しかしノイルの冗談に、アルトがため息を吐きながら答えた。
「あんなモノこんなところで使ったら、生き埋めどころか私たちごと吹っ飛ぶよ……」
そんなやりとりをしている間に、魔族組が戻ってくる。
「やっぱ、何もねーぞ」
「んー……スライムが何か、灯り以外の鍵なのかなぁ。他に仕掛けと言えるモノは石版くらいだし」
それらをもう一度調べてみるか、あるいは上の部屋に別の道があるのか。
「一回、上に戻ろうか」
そう言って、ノイルが階段の前に着いたところで……ゴン、と足元から音が響いてきた。
「あ」
「え?」
思わず声を上げたノイルに、ソプラが小さく声を上げたところで。
そういうことか、と思いながら、ノイルはソプラを抱き寄せる。
「ふぇ!?」
さらに、即座に両手を伸ばして、そのすぐ後ろにいたアルトとオブリガードの腕を掴んで階段の方に引き上げた。
「え?」
「あ……」
「ごめん、バスさんたち。
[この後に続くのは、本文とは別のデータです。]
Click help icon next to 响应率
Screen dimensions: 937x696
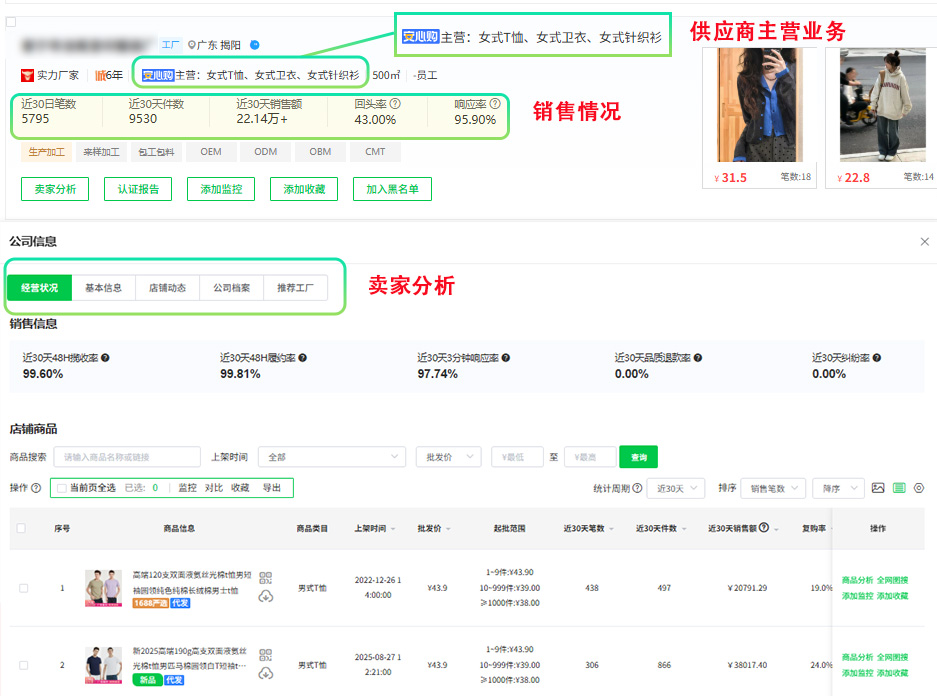tap(494, 104)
落ちてーーー〝強襲形態〟」
「「あ?」」
バスとラピンチのポカンとした声を聞きながら。
ノイルがスキルを行使して、女性三人を支えるために足に力を込めた瞬間。
部屋の床がいきなり沈み込んで斜めに傾いた。
「うぉおおお!?」
「ナァアアアアッ!?」
二人の獣人が、完全に足を取られて床を滑り落ちていき。
「……ぬんッ!」
ノイルの言葉に危険を感じたのか、ミョルニルの柄尻を思い切り床に突き刺して体を支えたバスだけが、床の斜面化に巻き込まれながらも落下を免れた。
ノイルは、女性陣3人をなんとか階段の中に引き上げることに成功し、ちょっと狭い中で揉みくちゃになる。
ーーーちょっと役得?
どこぞの幼馴染みは鎧を身につけている上に慎ましやかだが、両脇のアルトとオブリガードの豊満なそれの感触を感じながら。
ノイルは努めて真面目な表情を作りつつ、斜めになった床の向こうに広がる次への通路を見つめながらこちらを睨むバスに告げた。